#### Exercise directions:
Everything from the line containing "Open the Estatus SEI filter button" through the line containing "You are a GUI" in the listing below should be copied exactly, and nothing more.

#### Input material:
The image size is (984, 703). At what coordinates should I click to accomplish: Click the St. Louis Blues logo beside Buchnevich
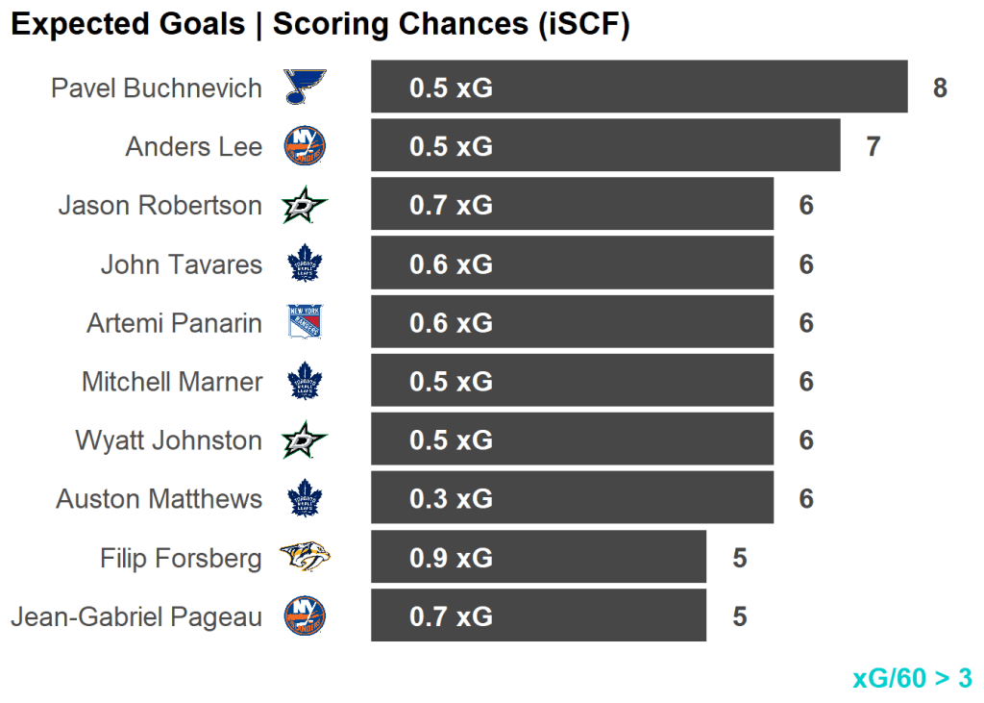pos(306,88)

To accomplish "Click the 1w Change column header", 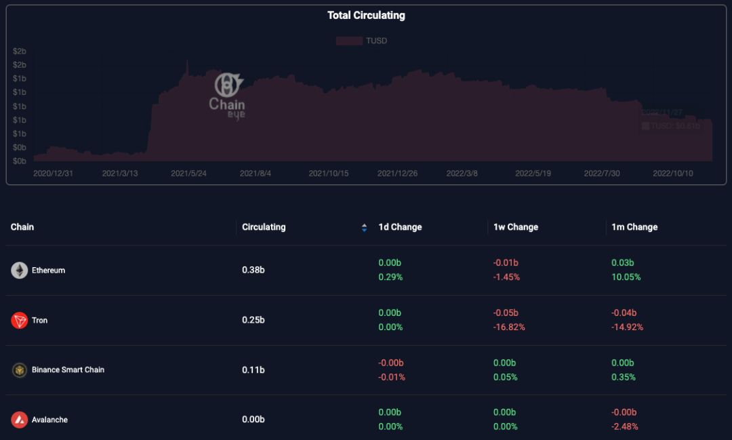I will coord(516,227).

--

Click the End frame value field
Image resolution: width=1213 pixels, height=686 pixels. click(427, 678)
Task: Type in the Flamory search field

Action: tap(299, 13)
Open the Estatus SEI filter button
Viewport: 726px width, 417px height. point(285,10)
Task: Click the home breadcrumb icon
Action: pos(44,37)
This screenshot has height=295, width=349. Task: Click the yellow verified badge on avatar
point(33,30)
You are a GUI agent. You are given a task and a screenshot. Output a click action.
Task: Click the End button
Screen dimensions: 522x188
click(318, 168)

#### Exercise response:
Open the Estatus SEI filter button
Viewport: 726px width, 417px height. point(285,10)
Task: Click the home breadcrumb icon
Action: pos(44,37)
This screenshot has height=295, width=349. Task: Click the yellow verified badge on avatar
point(33,30)
You are a GUI agent. You are given a task and a screenshot. Output a click action.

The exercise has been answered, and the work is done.